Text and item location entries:
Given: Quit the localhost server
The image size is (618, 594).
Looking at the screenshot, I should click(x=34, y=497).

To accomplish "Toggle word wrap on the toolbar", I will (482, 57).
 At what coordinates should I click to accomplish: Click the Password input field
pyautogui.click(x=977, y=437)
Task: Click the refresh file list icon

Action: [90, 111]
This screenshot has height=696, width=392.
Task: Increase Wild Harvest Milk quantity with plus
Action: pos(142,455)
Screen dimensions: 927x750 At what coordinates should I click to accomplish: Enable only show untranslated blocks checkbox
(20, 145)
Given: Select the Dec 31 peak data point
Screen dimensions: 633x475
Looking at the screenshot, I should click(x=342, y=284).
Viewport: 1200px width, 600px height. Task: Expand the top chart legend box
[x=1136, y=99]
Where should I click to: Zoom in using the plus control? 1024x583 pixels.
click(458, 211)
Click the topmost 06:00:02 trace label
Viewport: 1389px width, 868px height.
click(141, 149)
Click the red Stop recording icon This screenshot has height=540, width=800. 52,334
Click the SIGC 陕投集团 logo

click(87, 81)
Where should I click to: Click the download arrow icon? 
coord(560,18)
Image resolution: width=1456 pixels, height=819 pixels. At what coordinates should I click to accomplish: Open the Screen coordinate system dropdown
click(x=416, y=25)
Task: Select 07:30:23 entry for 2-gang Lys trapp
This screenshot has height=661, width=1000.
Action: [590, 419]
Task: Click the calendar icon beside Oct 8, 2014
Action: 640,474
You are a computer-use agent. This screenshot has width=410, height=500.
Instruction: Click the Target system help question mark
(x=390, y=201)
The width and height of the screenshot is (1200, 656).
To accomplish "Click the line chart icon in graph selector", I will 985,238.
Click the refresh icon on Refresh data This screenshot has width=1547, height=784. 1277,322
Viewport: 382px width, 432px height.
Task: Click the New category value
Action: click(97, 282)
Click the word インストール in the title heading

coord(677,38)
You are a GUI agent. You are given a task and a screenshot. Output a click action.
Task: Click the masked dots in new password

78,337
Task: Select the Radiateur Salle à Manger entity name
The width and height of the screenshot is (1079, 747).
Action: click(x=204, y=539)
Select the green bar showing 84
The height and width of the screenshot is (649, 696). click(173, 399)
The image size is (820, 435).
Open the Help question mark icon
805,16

▶ _Instruction_
Please rewrite these lines with "At what coordinates should I click to accomplish" renamed to "Which point should I click to complete" everywhere it appears, keeping all else the same.

▶ _Reply_
Given: Quit the localhost server
The image size is (618, 594).
Looking at the screenshot, I should click(x=34, y=497).

To accomplish "Toggle word wrap on the toolbar", I will (482, 57).
 Which point should I click to complete: Click the Password input field
pyautogui.click(x=977, y=437)
Task: Click the refresh file list icon

Action: [90, 111]
This screenshot has height=696, width=392.
Task: Increase Wild Harvest Milk quantity with plus
Action: pos(142,455)
Screen dimensions: 927x750 Which point should I click to complete: Enable only show untranslated blocks checkbox
(20, 145)
Given: Select the Dec 31 peak data point
Screen dimensions: 633x475
Looking at the screenshot, I should click(x=342, y=284).
Viewport: 1200px width, 600px height. Task: Expand the top chart legend box
[x=1136, y=99]
Where should I click to: Zoom in using the plus control? 1024x583 pixels.
click(458, 211)
Click the topmost 06:00:02 trace label
Viewport: 1389px width, 868px height.
click(141, 149)
Click the red Stop recording icon This screenshot has height=540, width=800. 52,334
Click the SIGC 陕投集团 logo

click(87, 81)
Where should I click to: Click the download arrow icon? 
coord(560,18)
Image resolution: width=1456 pixels, height=819 pixels. Which point should I click to complete: Open the Screen coordinate system dropdown
click(x=416, y=25)
Task: Select 07:30:23 entry for 2-gang Lys trapp
This screenshot has height=661, width=1000.
Action: [590, 419]
Task: Click the calendar icon beside Oct 8, 2014
Action: 640,474
You are a computer-use agent. This screenshot has width=410, height=500.
Instruction: Click the Target system help question mark
(x=390, y=201)
The width and height of the screenshot is (1200, 656).
To accomplish "Click the line chart icon in graph selector", I will 985,238.
Click the refresh icon on Refresh data This screenshot has width=1547, height=784. 1277,322
Viewport: 382px width, 432px height.
Task: Click the New category value
Action: click(97, 282)
Click the word インストール in the title heading

coord(677,38)
You are a GUI agent. You are given a task and a screenshot. Output a click action.
Task: Click the masked dots in new password

78,337
Task: Select the Radiateur Salle à Manger entity name
The width and height of the screenshot is (1079, 747).
Action: click(x=204, y=539)
Select the green bar showing 84
The height and width of the screenshot is (649, 696). click(173, 399)
The image size is (820, 435).
Open the Help question mark icon
805,16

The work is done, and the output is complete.